By this point, my anxiety was through the roof. Thankfully, I didn’t have to wait long for the second callback. The doctor told me that Jack would be admitted for monitoring – probably overnight – and I needed to take him to Oakland where the pediatric specialists were located. Then he said something that really alarmed me:
“I’ll be watching Jack’s case closely, and here’s my direct extension in case you have any more questions…good luck.”
Oh God, I thought! This doesn’t happen! Doctors from big HMOs in San Francisco don’t give you their direct extensions! SHIT! Something is VERY wrong!
I hung up and buried my head in David’s chest to cry for a few minutes before taking an Ativan to control my panic. I then steeled myself to get Jack dressed and out the door without alarming him. I packed snacks, his magnedoodle, and a few books, and off we went.

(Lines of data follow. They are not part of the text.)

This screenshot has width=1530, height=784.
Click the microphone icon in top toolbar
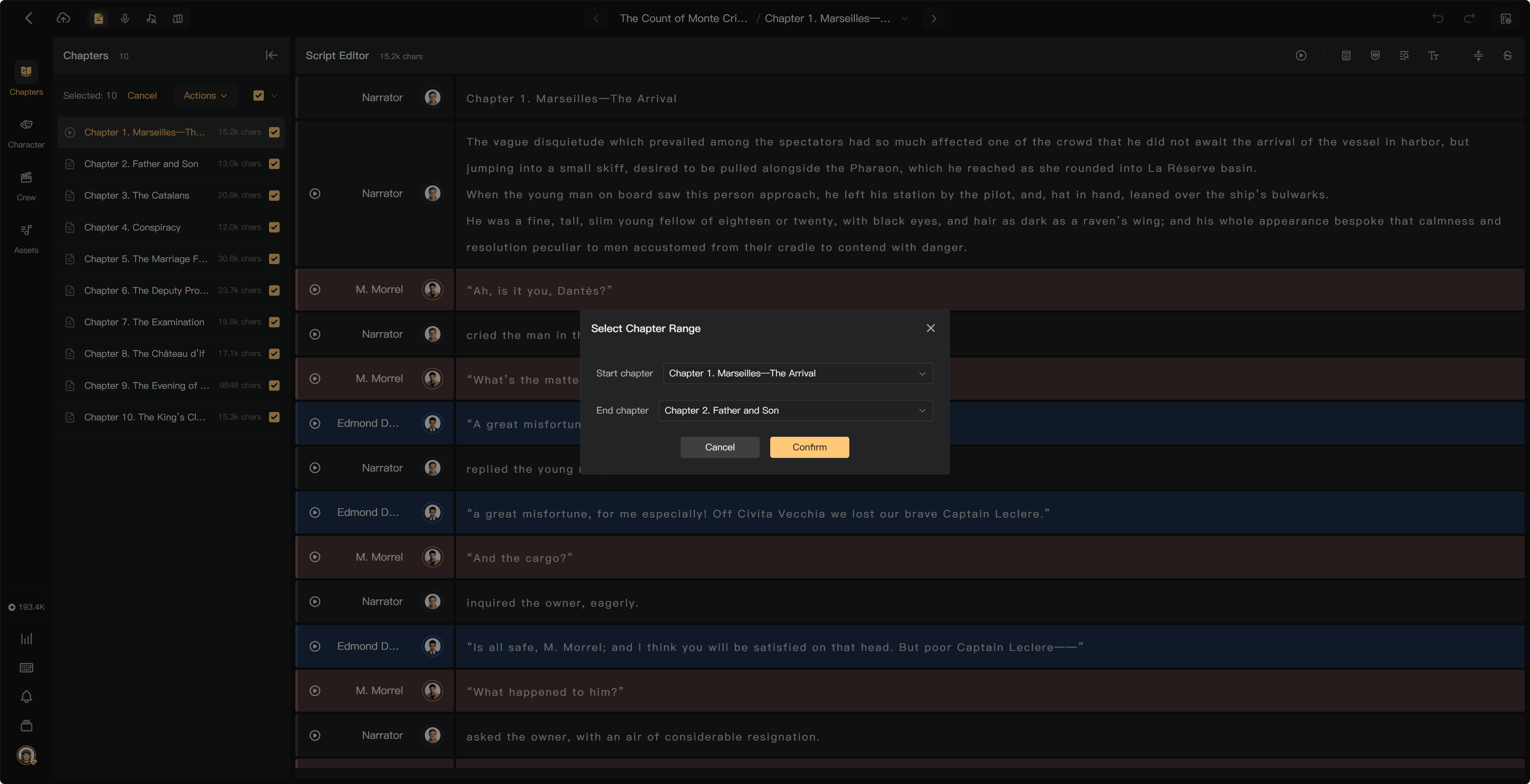(x=125, y=18)
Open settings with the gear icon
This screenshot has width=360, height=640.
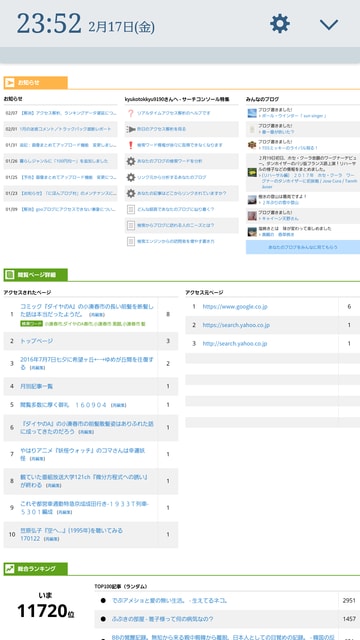(280, 24)
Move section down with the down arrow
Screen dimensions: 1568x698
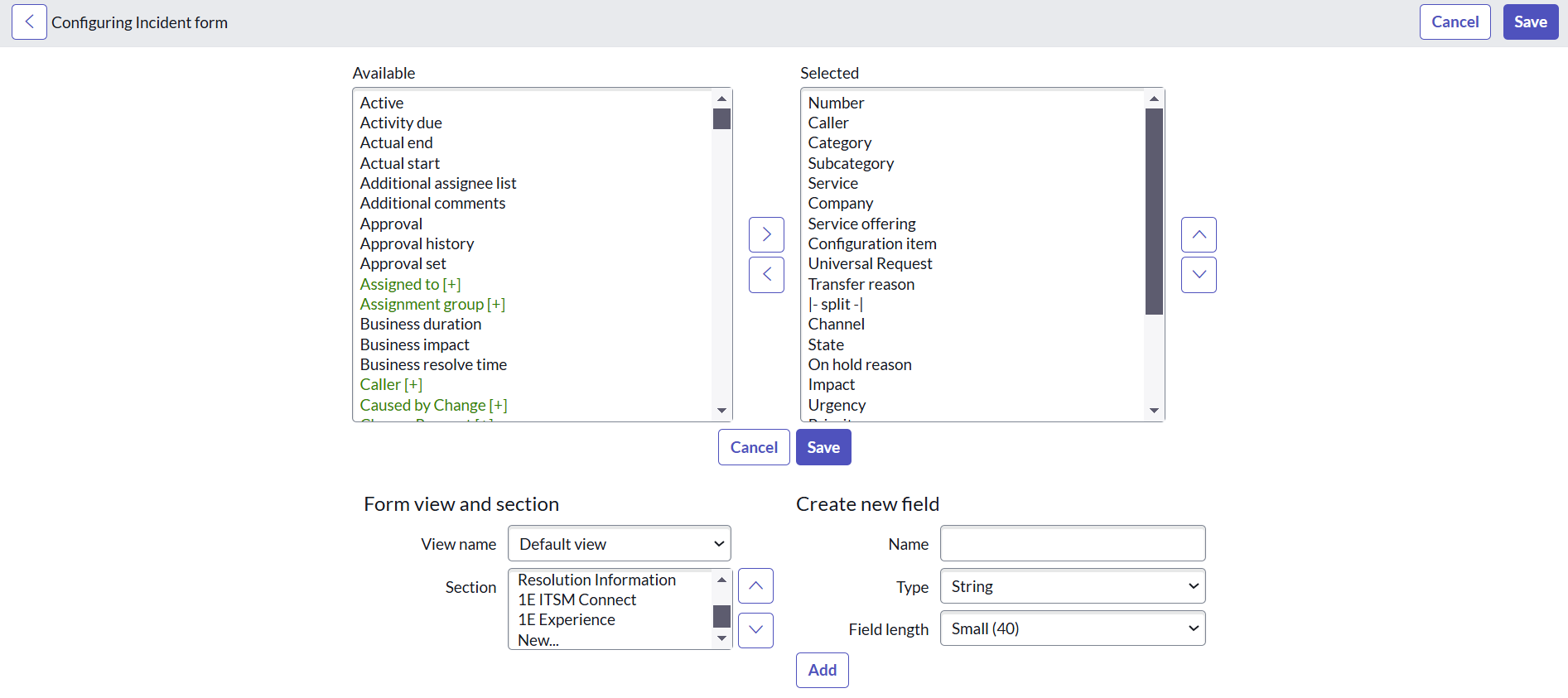[x=755, y=630]
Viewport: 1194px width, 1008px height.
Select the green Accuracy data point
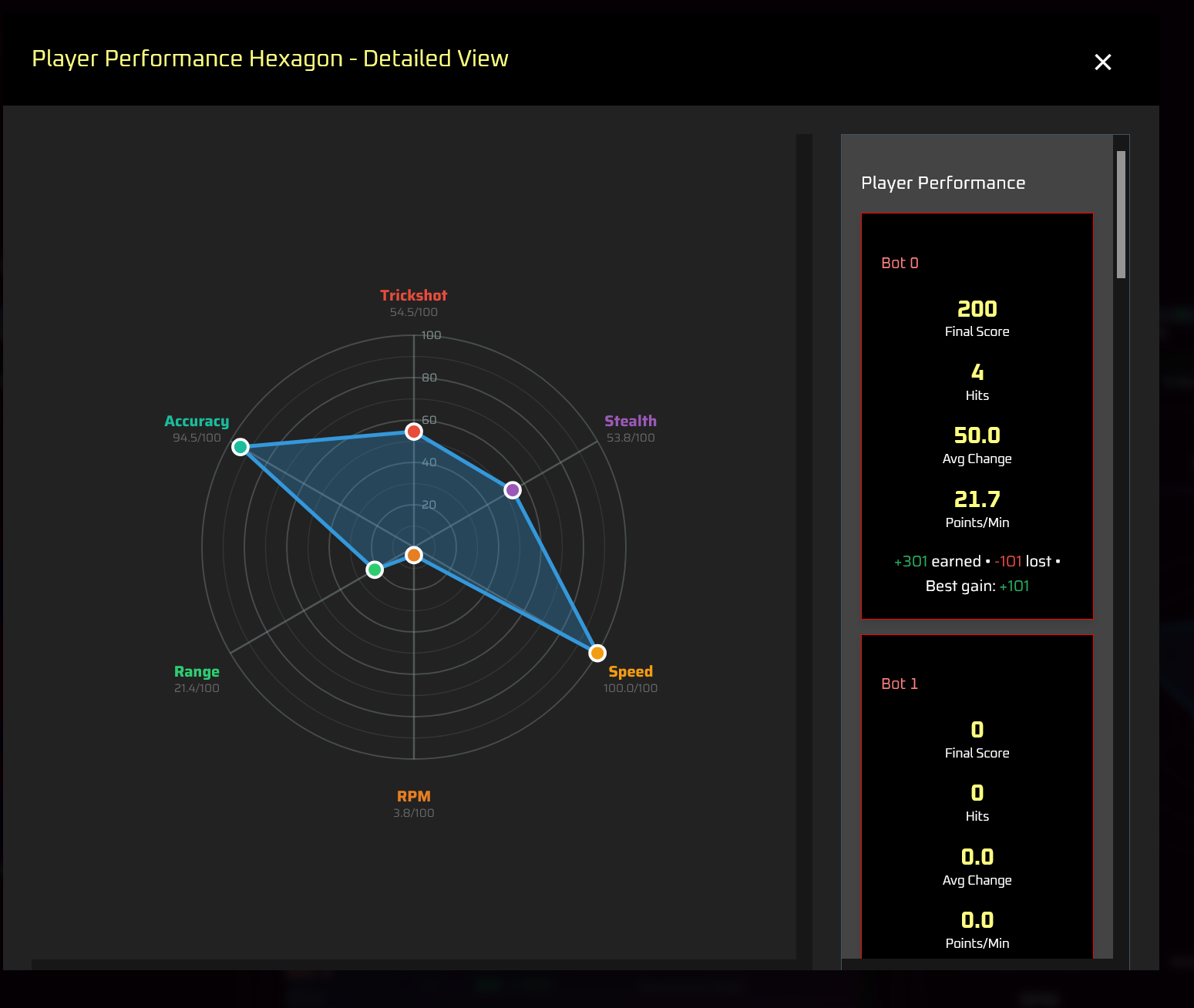click(241, 447)
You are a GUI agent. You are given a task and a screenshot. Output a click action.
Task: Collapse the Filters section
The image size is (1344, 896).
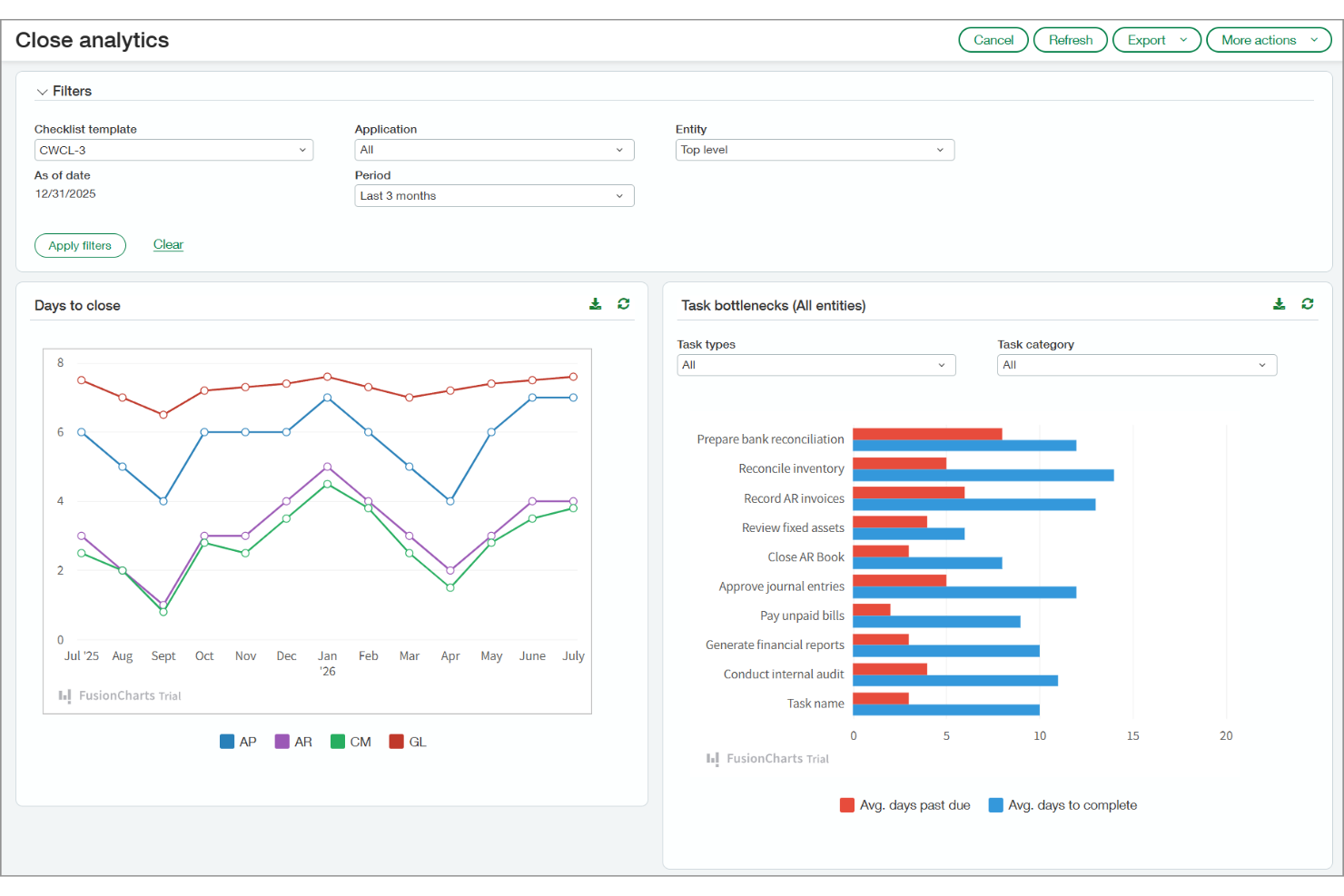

Things are kind of a blur from there – stats and vitals were taken by a million doctors and nurses and interns. I think everyone except us knew what was going on with Jack – they just didn’t want to tell us until it was 100% confirmed. They did say that his blood test had caused some alarm because it appeared he had some odd cells and that could either mean they screwed up the test (which was the hope!) OR, if the test was accurate, he could have leukemia. They wanted to repeat the blood test to make sure.
At the end of that day, I was really hoping for Lyme Disease. My friend Becky said she was on Team Mono. I decided that would be okay – just please, NOT cancer. Please, something less dangerous than that.
The next day, it was confirmed that my son had Acute Lymphoblastic Leukemia and we had a 3.5-year battle ahead of us.
It was truly just the beginning of our journey.